◆ YOUR INSTRUCTIONS: Repeat the lines of the records word for word, starting at the line that contains "This screenshot has width=1277, height=766." and ending at the line that contains "(x=176, y=28)".

(Element and text position data)
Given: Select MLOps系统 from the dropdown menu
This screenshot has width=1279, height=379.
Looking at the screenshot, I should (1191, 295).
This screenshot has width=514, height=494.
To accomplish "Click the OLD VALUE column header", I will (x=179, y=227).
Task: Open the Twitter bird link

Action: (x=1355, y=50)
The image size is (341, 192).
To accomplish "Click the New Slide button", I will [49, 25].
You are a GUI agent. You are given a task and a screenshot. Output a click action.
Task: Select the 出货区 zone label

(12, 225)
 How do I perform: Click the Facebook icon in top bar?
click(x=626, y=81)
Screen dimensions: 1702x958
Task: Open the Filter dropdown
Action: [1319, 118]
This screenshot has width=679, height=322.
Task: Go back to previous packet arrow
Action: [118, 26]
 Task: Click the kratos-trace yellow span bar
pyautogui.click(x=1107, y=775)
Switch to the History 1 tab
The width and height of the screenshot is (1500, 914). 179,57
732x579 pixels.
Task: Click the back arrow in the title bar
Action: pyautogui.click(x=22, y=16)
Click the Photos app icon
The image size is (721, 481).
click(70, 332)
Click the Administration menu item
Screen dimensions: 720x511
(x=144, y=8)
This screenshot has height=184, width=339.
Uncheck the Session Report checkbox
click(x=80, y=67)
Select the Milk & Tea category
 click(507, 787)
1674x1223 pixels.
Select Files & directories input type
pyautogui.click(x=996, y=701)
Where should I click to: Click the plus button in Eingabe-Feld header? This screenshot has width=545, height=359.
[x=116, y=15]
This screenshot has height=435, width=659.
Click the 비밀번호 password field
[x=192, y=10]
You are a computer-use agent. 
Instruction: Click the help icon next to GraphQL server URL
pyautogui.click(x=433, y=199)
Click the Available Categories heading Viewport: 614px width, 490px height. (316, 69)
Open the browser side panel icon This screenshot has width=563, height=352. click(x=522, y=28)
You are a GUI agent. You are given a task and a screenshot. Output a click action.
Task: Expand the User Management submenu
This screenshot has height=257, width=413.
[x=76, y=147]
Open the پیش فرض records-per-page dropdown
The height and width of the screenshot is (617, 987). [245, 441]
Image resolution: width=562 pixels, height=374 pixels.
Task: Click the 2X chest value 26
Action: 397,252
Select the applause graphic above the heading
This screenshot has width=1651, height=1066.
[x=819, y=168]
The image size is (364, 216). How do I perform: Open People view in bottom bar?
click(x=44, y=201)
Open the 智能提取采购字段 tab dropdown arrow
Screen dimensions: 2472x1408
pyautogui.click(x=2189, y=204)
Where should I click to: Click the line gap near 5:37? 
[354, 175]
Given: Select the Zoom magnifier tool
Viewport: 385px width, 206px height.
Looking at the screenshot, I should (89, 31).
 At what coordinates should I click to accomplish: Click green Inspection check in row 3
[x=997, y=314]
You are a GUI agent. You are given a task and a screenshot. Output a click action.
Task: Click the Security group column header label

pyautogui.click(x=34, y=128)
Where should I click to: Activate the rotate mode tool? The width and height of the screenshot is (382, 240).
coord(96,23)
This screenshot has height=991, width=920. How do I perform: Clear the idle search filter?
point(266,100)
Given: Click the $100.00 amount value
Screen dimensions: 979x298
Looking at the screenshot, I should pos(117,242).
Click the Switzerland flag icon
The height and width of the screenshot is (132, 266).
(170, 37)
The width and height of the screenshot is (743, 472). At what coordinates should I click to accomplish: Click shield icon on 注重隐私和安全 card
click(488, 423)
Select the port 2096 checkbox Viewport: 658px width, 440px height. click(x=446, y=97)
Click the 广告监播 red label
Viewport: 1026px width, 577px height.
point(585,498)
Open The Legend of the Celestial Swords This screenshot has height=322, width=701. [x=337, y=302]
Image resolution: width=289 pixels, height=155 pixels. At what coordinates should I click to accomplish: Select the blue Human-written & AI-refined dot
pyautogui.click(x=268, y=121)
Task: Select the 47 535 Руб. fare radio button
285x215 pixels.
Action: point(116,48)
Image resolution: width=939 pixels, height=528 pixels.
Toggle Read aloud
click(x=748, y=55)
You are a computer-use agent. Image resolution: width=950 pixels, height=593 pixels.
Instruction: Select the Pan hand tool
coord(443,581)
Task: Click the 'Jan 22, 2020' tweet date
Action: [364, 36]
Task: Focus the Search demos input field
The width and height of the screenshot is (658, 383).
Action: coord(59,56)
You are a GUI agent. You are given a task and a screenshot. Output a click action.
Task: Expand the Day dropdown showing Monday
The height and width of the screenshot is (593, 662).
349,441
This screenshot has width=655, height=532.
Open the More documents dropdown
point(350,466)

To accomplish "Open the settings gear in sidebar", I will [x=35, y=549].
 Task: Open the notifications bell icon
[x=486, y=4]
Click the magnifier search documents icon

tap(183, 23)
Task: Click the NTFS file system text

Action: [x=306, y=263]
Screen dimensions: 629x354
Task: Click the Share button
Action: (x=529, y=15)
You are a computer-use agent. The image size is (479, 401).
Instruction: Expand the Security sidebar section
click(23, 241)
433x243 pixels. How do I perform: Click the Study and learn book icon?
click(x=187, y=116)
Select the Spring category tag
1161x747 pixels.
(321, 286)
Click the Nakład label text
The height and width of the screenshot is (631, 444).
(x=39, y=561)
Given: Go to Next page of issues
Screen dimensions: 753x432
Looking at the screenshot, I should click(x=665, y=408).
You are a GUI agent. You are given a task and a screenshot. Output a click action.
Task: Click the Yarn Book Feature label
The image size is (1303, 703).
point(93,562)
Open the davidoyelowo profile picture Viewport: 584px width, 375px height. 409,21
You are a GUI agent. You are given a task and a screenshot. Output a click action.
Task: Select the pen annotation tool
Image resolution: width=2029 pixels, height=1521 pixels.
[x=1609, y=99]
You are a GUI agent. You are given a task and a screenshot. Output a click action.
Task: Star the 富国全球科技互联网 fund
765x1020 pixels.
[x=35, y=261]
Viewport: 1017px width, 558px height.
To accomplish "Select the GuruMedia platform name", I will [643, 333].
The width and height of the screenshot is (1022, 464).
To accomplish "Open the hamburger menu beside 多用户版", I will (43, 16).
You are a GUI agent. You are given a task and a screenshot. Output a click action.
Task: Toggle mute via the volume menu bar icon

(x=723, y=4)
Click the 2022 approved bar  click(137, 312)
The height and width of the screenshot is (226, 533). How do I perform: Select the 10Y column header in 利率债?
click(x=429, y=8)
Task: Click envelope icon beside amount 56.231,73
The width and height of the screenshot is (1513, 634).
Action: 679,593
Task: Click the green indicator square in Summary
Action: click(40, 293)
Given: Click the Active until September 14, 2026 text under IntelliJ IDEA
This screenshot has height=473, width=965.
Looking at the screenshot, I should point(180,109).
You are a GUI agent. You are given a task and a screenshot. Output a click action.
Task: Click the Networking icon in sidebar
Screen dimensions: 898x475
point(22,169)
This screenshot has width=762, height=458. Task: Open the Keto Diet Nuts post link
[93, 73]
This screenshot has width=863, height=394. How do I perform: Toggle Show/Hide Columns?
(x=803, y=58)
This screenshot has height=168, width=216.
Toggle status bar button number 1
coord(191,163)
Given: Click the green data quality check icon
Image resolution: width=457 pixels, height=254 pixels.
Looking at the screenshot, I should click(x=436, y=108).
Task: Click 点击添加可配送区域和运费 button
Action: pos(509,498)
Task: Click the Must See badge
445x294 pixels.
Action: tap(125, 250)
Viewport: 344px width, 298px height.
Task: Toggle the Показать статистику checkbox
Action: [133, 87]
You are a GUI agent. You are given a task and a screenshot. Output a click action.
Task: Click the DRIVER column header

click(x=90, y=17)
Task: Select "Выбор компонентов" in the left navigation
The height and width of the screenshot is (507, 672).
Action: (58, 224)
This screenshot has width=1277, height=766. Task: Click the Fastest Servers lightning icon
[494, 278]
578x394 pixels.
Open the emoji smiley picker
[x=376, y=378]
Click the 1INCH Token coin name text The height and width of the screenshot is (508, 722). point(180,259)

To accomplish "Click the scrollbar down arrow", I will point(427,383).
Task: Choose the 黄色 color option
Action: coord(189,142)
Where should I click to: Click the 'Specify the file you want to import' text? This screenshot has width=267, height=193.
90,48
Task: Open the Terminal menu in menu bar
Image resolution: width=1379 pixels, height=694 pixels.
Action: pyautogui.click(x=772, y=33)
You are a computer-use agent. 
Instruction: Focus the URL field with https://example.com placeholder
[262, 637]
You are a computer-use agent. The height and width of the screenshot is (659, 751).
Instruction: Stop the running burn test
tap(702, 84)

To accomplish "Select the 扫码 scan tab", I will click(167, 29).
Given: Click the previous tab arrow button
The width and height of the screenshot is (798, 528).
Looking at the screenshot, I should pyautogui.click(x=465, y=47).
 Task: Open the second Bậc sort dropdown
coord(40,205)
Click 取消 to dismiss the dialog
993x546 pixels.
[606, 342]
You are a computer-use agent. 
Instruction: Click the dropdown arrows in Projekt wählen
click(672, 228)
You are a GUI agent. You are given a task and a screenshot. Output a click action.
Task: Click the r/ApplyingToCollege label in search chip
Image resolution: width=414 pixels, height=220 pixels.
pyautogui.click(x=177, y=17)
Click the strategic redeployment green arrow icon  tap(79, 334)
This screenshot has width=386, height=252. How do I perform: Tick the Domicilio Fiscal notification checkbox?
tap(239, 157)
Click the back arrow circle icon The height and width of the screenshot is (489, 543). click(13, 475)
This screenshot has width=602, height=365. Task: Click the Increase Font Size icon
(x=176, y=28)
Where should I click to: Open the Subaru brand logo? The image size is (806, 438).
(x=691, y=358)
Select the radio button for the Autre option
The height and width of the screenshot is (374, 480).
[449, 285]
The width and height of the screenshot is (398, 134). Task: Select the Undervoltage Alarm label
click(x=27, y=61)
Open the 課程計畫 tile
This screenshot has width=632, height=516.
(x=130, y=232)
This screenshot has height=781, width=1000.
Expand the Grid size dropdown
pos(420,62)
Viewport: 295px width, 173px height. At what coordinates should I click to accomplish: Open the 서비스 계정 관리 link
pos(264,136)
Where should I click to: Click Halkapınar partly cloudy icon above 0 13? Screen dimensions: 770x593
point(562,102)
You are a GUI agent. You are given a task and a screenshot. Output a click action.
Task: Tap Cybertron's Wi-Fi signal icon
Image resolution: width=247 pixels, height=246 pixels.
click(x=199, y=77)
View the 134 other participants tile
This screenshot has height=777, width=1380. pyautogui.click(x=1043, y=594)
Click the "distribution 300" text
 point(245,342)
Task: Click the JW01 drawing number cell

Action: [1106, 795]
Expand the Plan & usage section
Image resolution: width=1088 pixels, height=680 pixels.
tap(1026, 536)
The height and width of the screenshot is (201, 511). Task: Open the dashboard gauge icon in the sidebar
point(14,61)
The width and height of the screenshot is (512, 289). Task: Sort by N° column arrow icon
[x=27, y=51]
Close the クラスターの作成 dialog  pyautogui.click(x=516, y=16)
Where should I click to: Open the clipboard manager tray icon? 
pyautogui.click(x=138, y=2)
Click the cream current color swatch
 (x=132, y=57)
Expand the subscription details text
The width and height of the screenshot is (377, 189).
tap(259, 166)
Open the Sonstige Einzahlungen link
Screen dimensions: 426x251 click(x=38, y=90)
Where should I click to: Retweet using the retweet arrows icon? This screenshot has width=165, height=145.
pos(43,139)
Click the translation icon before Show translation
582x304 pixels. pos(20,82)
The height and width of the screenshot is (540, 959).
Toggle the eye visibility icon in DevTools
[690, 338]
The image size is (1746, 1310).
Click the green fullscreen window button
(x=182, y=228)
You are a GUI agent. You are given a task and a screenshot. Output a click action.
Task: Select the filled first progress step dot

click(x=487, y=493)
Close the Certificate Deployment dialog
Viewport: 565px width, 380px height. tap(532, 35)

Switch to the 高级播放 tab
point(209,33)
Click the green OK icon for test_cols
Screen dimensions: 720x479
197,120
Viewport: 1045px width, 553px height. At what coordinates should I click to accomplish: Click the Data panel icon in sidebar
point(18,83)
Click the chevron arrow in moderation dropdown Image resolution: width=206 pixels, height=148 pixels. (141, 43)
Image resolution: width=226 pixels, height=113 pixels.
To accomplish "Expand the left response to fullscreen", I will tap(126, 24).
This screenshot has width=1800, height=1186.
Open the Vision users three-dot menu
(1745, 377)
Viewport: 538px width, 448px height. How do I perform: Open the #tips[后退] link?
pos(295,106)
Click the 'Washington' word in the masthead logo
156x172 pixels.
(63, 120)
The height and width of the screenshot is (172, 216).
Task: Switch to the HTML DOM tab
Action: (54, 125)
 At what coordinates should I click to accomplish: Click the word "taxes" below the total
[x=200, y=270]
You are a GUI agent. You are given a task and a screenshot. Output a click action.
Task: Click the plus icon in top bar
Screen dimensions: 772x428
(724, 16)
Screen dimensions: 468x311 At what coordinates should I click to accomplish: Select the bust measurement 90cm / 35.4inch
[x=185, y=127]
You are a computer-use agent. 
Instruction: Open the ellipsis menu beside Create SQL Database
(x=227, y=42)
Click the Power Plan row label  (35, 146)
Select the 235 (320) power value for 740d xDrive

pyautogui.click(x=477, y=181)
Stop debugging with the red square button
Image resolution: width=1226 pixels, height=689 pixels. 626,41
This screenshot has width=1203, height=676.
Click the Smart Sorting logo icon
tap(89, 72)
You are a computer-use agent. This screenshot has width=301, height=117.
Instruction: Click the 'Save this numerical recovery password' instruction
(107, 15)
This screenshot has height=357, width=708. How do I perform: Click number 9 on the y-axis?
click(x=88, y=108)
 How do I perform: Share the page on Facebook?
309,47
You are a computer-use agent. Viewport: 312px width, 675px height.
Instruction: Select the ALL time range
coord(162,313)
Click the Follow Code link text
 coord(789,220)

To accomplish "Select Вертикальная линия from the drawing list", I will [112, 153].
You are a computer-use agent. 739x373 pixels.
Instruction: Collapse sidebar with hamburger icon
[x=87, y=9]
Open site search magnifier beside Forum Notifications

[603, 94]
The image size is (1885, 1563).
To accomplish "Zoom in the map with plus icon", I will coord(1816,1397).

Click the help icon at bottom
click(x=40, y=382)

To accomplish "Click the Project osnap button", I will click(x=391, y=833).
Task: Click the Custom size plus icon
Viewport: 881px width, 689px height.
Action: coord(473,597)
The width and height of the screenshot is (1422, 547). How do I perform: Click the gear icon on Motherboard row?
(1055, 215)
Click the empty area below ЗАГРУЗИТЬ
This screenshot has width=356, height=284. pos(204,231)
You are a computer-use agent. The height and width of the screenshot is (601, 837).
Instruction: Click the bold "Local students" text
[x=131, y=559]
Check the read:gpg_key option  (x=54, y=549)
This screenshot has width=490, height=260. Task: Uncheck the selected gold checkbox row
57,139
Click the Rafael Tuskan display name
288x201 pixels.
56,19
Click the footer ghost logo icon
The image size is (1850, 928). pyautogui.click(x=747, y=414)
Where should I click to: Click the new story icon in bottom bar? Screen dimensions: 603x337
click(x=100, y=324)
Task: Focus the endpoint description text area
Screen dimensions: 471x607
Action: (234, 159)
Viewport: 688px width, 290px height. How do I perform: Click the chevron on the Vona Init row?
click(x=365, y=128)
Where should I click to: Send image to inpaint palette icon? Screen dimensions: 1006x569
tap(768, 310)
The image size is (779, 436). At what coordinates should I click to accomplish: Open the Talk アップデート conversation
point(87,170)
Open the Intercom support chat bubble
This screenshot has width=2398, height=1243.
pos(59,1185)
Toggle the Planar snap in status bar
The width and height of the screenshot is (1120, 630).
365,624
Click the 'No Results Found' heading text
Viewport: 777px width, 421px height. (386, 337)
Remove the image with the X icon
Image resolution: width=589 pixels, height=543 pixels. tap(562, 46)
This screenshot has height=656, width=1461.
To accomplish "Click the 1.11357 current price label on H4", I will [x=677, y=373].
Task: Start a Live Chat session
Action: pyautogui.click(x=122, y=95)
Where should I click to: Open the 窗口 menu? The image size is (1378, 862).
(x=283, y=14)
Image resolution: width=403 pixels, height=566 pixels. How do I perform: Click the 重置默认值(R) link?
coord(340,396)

◆ FINAL ANSWER:
This screenshot has width=1277, height=766. Task: Click the Fastest Servers lightning icon
[494, 278]
578x394 pixels.
Open the emoji smiley picker
[x=376, y=378]
Click the 1INCH Token coin name text The height and width of the screenshot is (508, 722). point(180,259)

To accomplish "Click the scrollbar down arrow", I will point(427,383).
Task: Choose the 黄色 color option
Action: coord(189,142)
Where should I click to: Click the 'Specify the file you want to import' text? This screenshot has width=267, height=193.
90,48
Task: Open the Terminal menu in menu bar
Image resolution: width=1379 pixels, height=694 pixels.
Action: pyautogui.click(x=772, y=33)
You are a computer-use agent. 
Instruction: Focus the URL field with https://example.com placeholder
[262, 637]
You are a computer-use agent. The height and width of the screenshot is (659, 751).
Instruction: Stop the running burn test
tap(702, 84)

To accomplish "Select the 扫码 scan tab", I will click(167, 29).
Given: Click the previous tab arrow button
The width and height of the screenshot is (798, 528).
Looking at the screenshot, I should pyautogui.click(x=465, y=47).
 Task: Open the second Bậc sort dropdown
coord(40,205)
Click 取消 to dismiss the dialog
993x546 pixels.
[606, 342]
You are a computer-use agent. 
Instruction: Click the dropdown arrows in Projekt wählen
click(672, 228)
You are a GUI agent. You are given a task and a screenshot. Output a click action.
Task: Click the r/ApplyingToCollege label in search chip
Image resolution: width=414 pixels, height=220 pixels.
pyautogui.click(x=177, y=17)
Click the strategic redeployment green arrow icon  tap(79, 334)
This screenshot has width=386, height=252. How do I perform: Tick the Domicilio Fiscal notification checkbox?
tap(239, 157)
Click the back arrow circle icon The height and width of the screenshot is (489, 543). click(13, 475)
This screenshot has width=602, height=365. Task: Click the Increase Font Size icon
(x=176, y=28)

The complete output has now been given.